Using the newsletter text below, answer these questions, one per line and numbered to match:
1. Which textbook do the CSR Newsletters complement?
2. What date appears on the newsletter post?
3. Which organization issued the report on sustainability challenges for 2010?

* [Supplied text]

--*--

The CSR Newsletters are a freely-available resource generated as a dynamic complement to the textbook, Strategic Corporate Social Responsibility: Sustainable Value Creation.

To sign-up to receive the CSR Newsletters regularly during the fall and spring academic semesters, e-mail author David Chandler at david.chandler@ucdenver.edu.

Wednesday, January 20, 2010

Strategic CSR - Welcome back!



Welcome back to the Strategic CSR Newsletter!
The first Newsletter of the Spring semester is below.
As always, your comments and ideas are welcome at any time.

Over the break, I received the following e-mail about a report by the Network for Business Sustainability that outlined the “top seven sustainability challenges facing businesses in 2010.”

  1. How can we measure and value a firm’s ecological impacts (i.e. its ecological footprint)?
  2. How can we build an enduring corporate culture of sustainability?
  3. How can we promote and ensure sustainability within our supply chains?
  4. How can we incorporate sustainability into employee incentives?
  5. What business risks are associated with water quality and water shortage?

--*--

* [Provided data]
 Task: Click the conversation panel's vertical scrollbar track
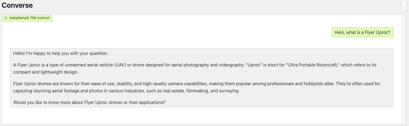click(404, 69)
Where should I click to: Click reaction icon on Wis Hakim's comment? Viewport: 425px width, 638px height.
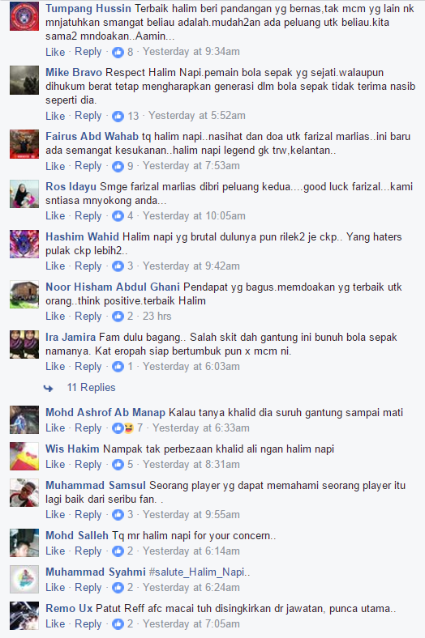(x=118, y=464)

--*--

* [Reply to the exercise]
1. Strategic Corporate Social Responsibility: Sustainable Value Creation
2. Wednesday, January 20, 2010
3. The Network for Business Sustainability